=== BRANO SCELTO ===
C’è più di una strada

«Trovava l’ordinarietà sufficientemente strana…»: recensione a «La soglia» di Ursula Le Guin (*)  

Hugh si muove fra le casse e i carrelli da vuotare: 8 ore al giorno, sabato compreso. Il direttore è «un uomo di limatura di ferro e bile». Ma a casa è peggio. Non vi dirò perché ma lo scoprirete fin dal primo capitolo.

I guai di Irene invece li sapremo quasi alla fine anche se incontriamo lei nel secondo capitolo e da subito sappiamo che, poco tempo prima, era una quattordicenne «affamata, sporca, stanca, impaurita». Se i genitori mettono al mondo figli «senza una ragione precisa, senza desiderio» allora è naturale per Irene pensare: «sono figlia di un fantasma».

Quanti Hugh e Irene ci sono intorno a noi o dentro di noi?

Abbiamo appena il tempo di capire qualcosa di Hugh e del suo mondo che lui passa “la soglia”: senza accorgersene. Niente enfasi o colpi di scena. «E’ un bel posto – pensò – e ci sono arrivato. Sono arrivato da qualche parte. Ce l’ho fatta». E’ solo un ventenne Hugh eppure è una vita che scappa: «Perché era fuggito? Beh, non c’era bisogno di pensarci. Non aveva mai fatto altro in vita sua. Fuggire e nascondersi. Ma correre e arrivare da qualche parte… quella sì che era una cosa nuova».

Forse c’è «qualche parte» dove andare, anche per noi; se c’è qualche Hugh o Irene dentro di noi.

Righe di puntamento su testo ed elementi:

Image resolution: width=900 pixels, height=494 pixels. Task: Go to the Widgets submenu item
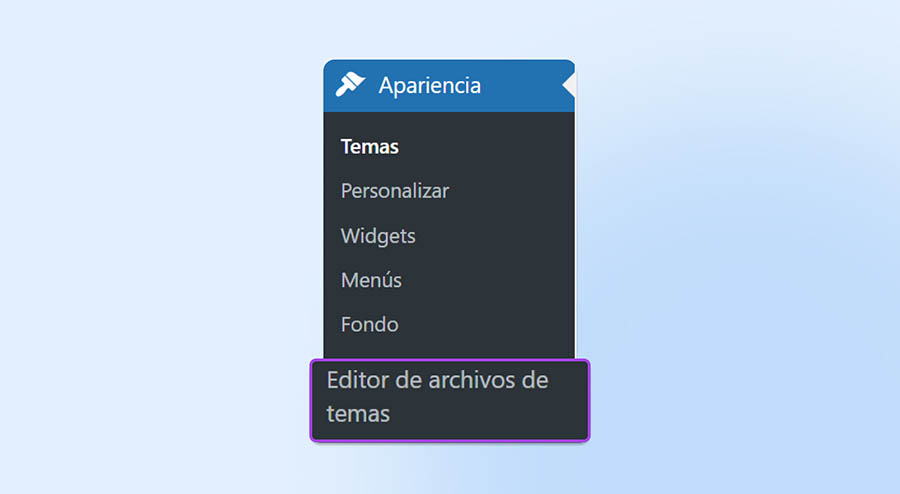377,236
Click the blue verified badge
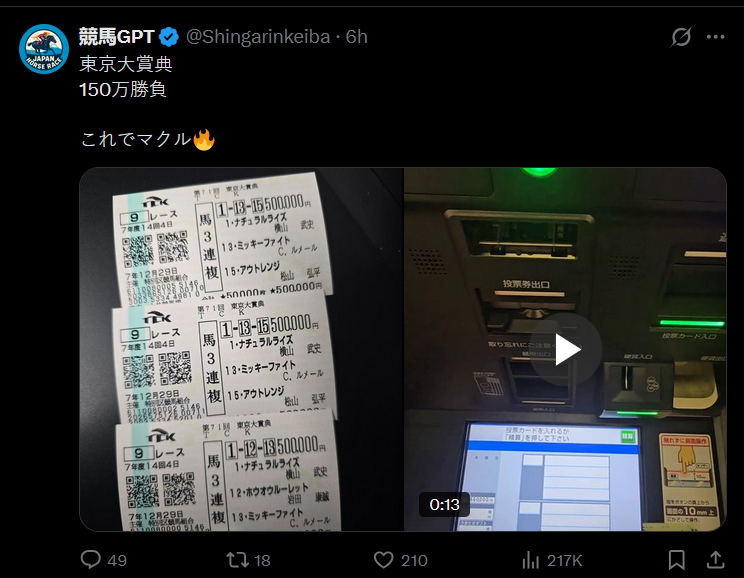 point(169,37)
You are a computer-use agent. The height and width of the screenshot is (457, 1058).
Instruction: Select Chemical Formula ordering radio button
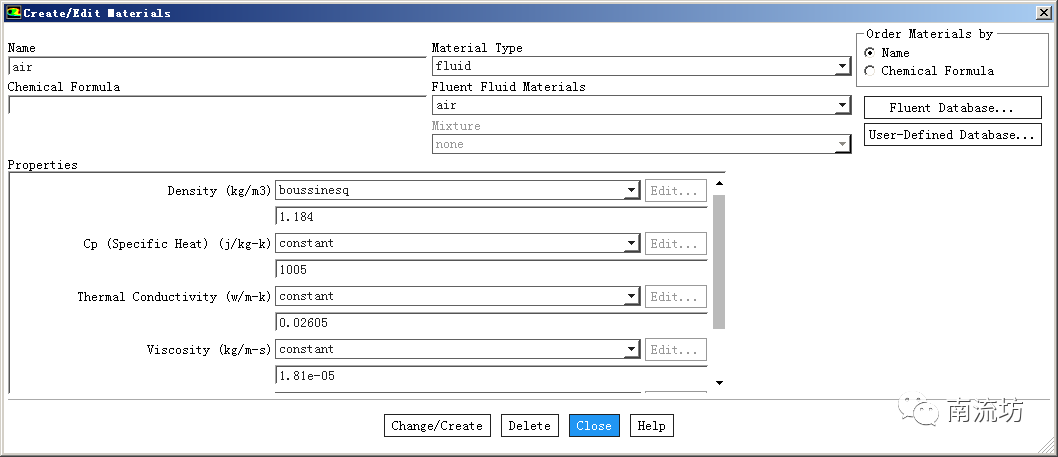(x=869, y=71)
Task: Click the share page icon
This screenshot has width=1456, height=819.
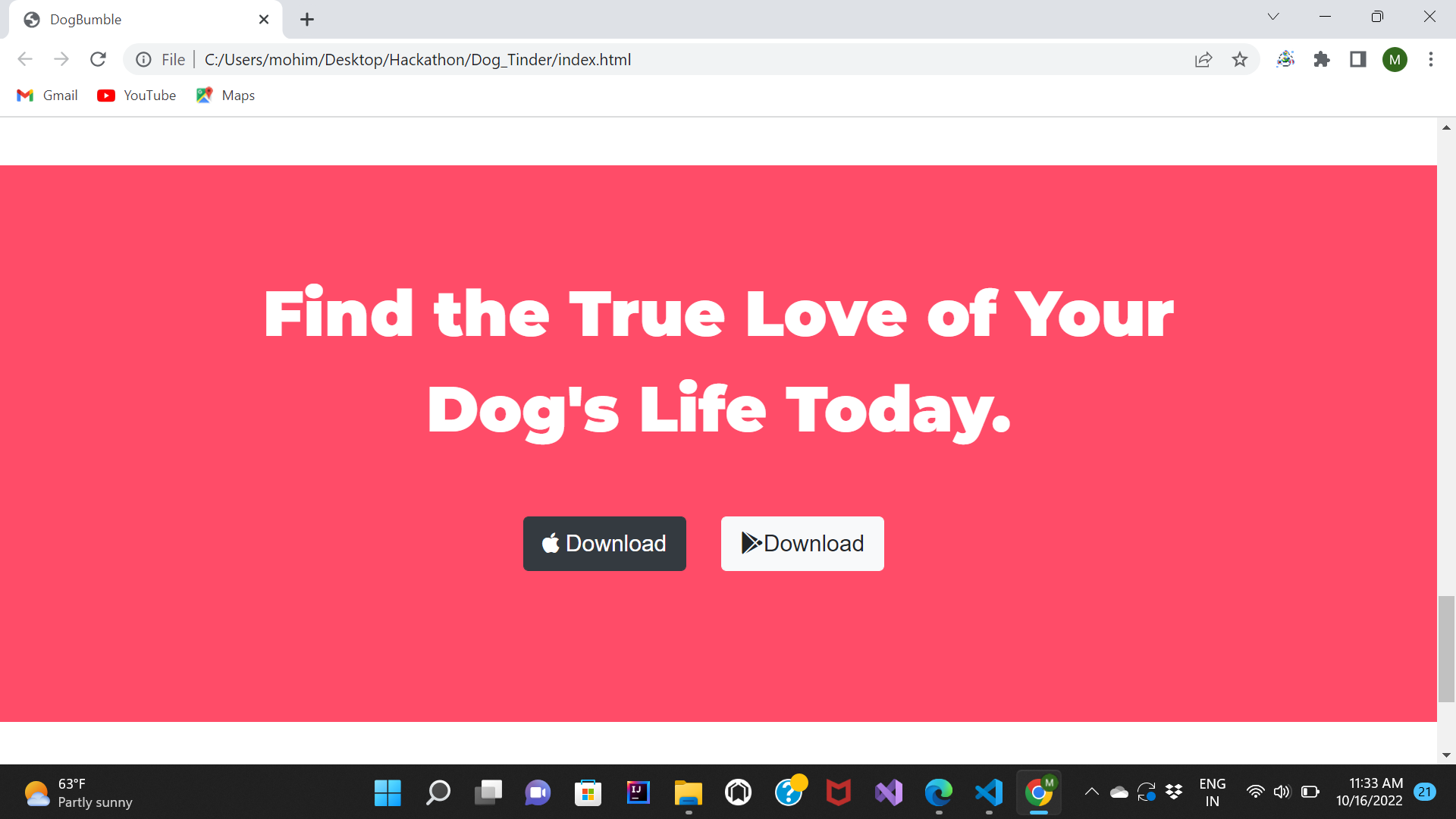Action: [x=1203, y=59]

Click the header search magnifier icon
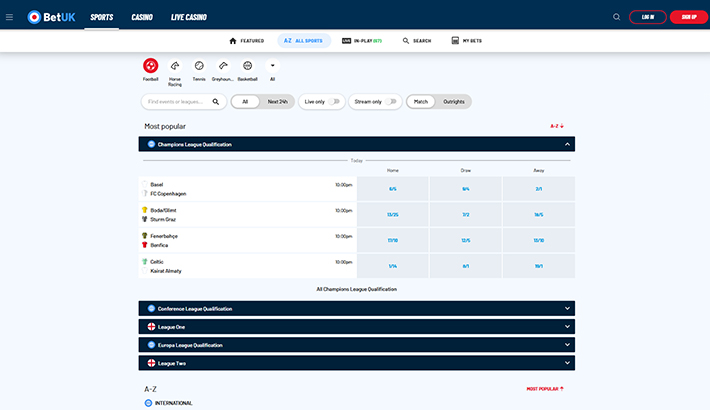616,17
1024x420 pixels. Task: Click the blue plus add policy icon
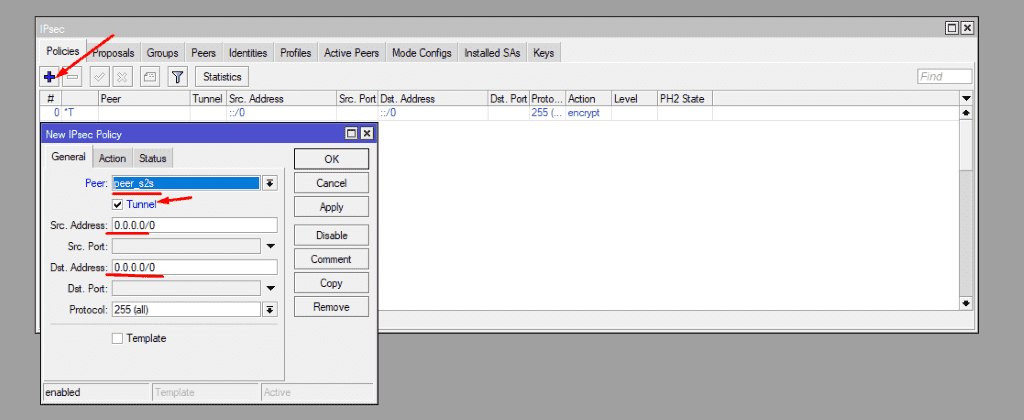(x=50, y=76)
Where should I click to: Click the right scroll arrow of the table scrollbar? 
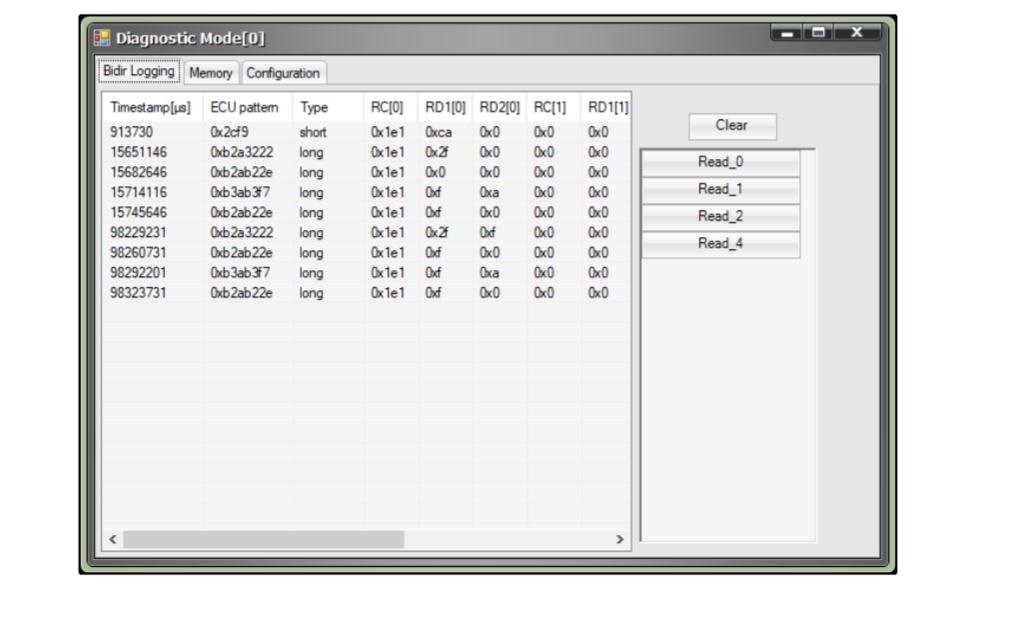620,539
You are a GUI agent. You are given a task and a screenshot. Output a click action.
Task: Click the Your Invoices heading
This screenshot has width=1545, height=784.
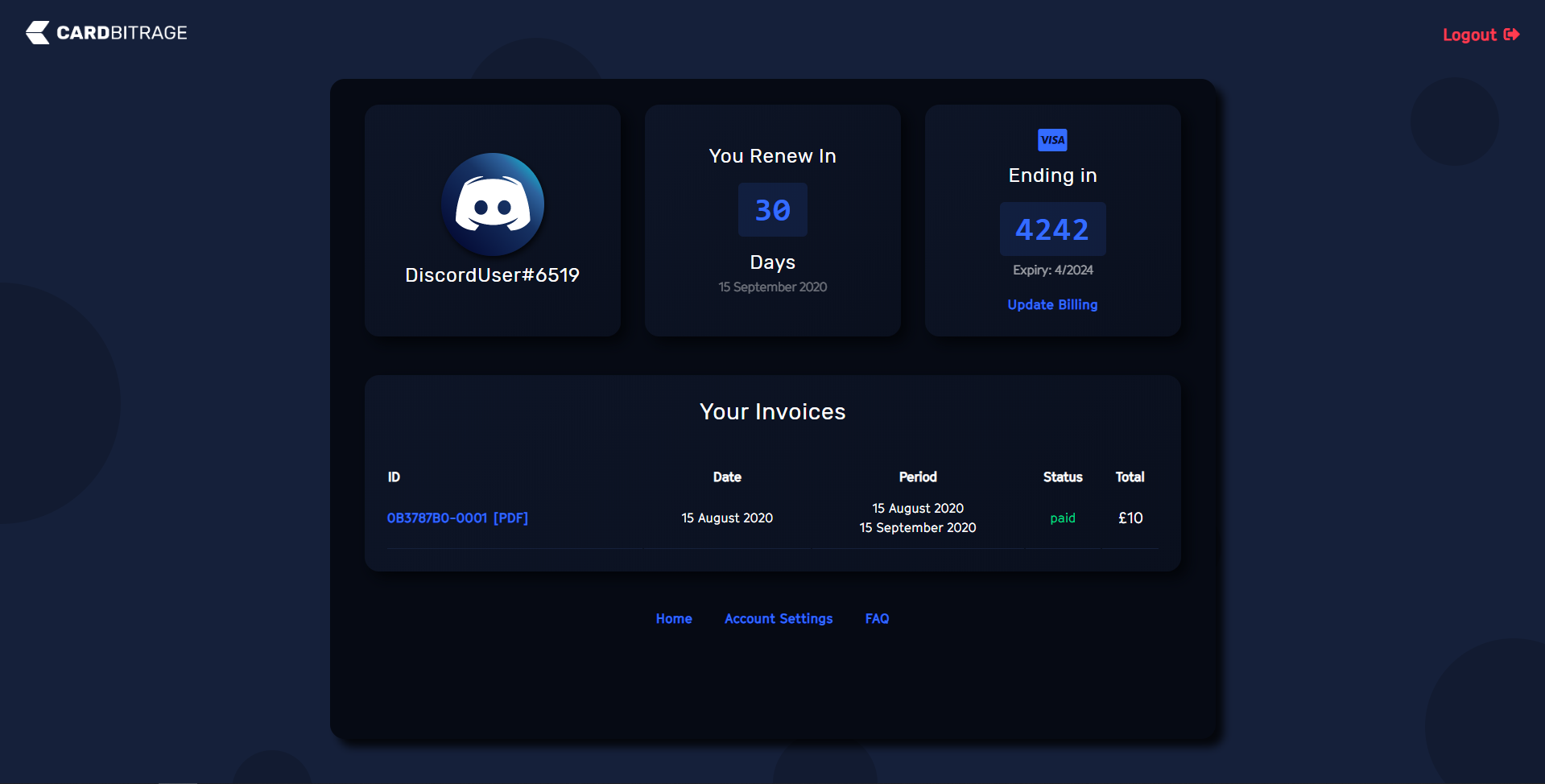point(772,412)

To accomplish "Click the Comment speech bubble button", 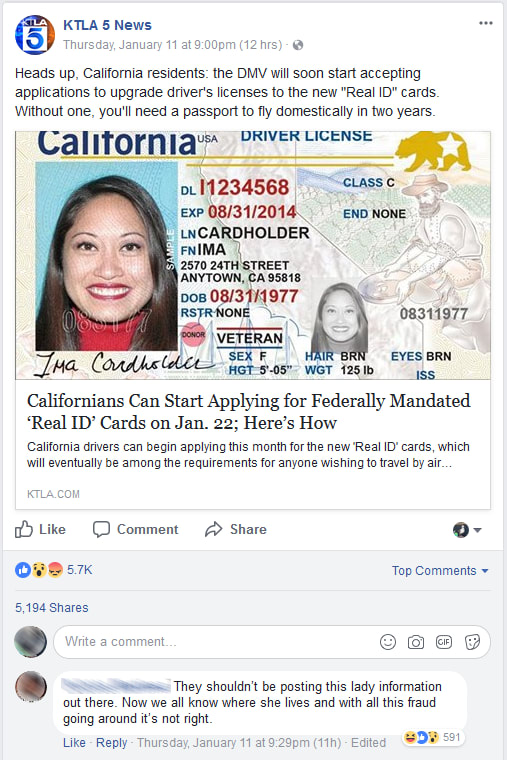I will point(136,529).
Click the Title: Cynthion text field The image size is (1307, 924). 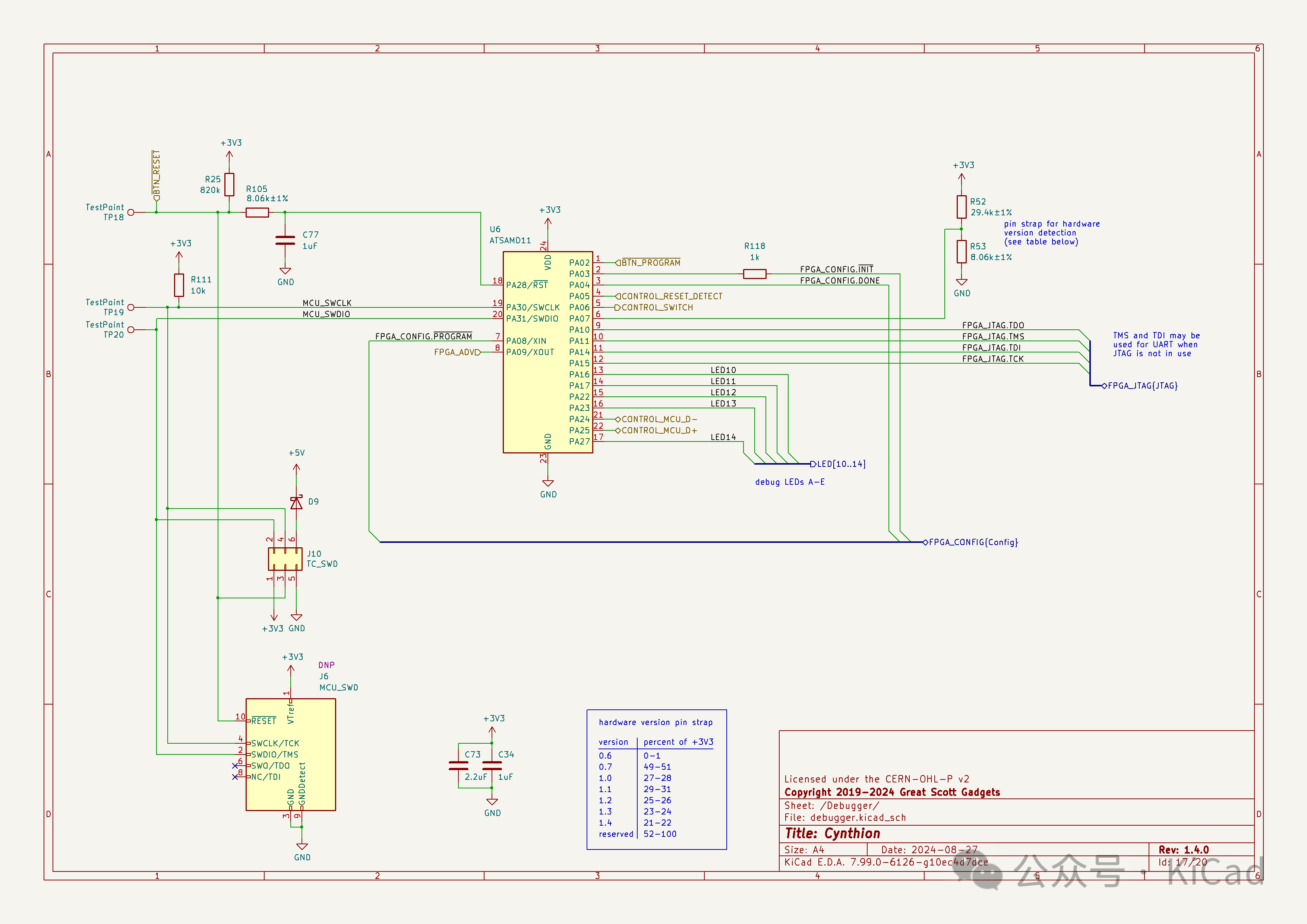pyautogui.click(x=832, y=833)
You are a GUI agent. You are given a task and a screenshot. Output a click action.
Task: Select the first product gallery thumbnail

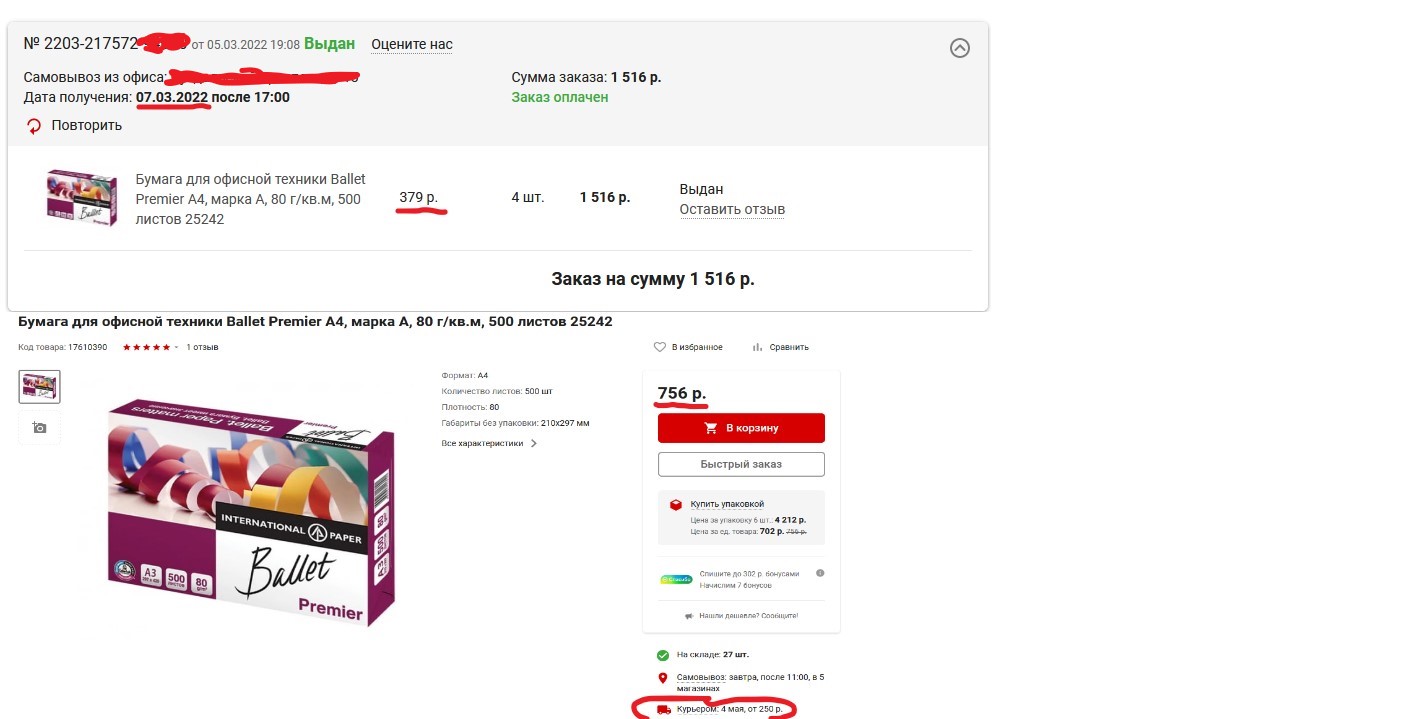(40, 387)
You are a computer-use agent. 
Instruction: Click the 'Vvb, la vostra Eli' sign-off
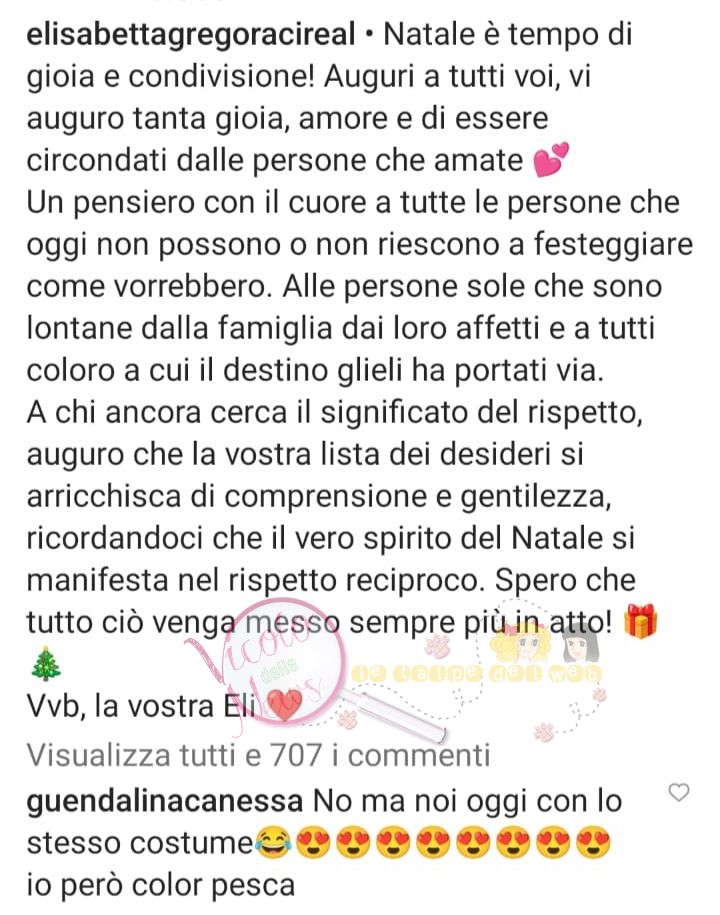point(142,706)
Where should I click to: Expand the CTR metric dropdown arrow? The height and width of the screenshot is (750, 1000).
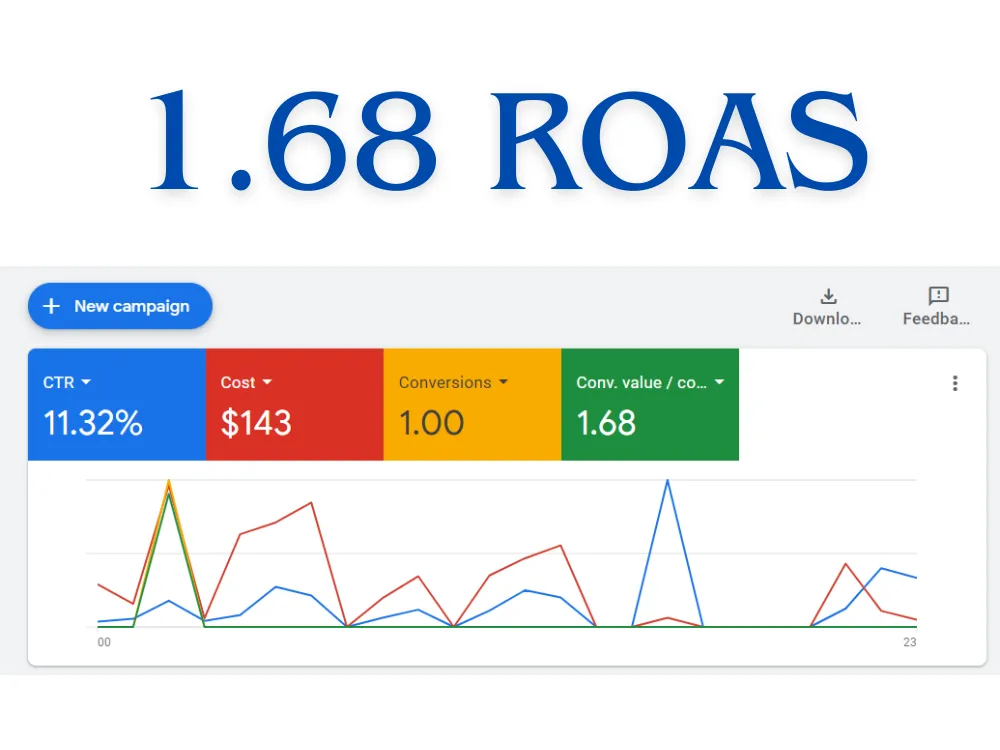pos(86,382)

=== ESERCIZI ===
A - Secondo la recensione de «La soglia», quante ore al giorno lavora Hugh, e in quali giorni?
B - In base alla recensione de «La soglia», perché per Irene è naturale pensare di essere «figlia di un fantasma»?
C - Stampa il passo della recensione de «La soglia» compreso tra "I guai di Irene" e "dentro di noi?", estremi inclusi.
Le righe provengono da una fonte diversa da quella del brano.

=== SOLUZIONI PER ESERCIZIO ===
A - Otto ore al giorno, sabato compreso.

B - Perché i genitori mettono al mondo figli «senza una ragione precisa, senza desiderio».

C -
I guai di Irene invece li sapremo quasi alla fine anche se incontriamo lei nel secondo capitolo e da subito sappiamo che, poco tempo prima, era una quattordicenne «affamata, sporca, stanca, impaurita». Se i genitori mettono al mondo figli «senza una ragione precisa, senza desiderio» allora è naturale per Irene pensare: «sono figlia di un fantasma».

Quanti Hugh e Irene ci sono intorno a noi o dentro di noi?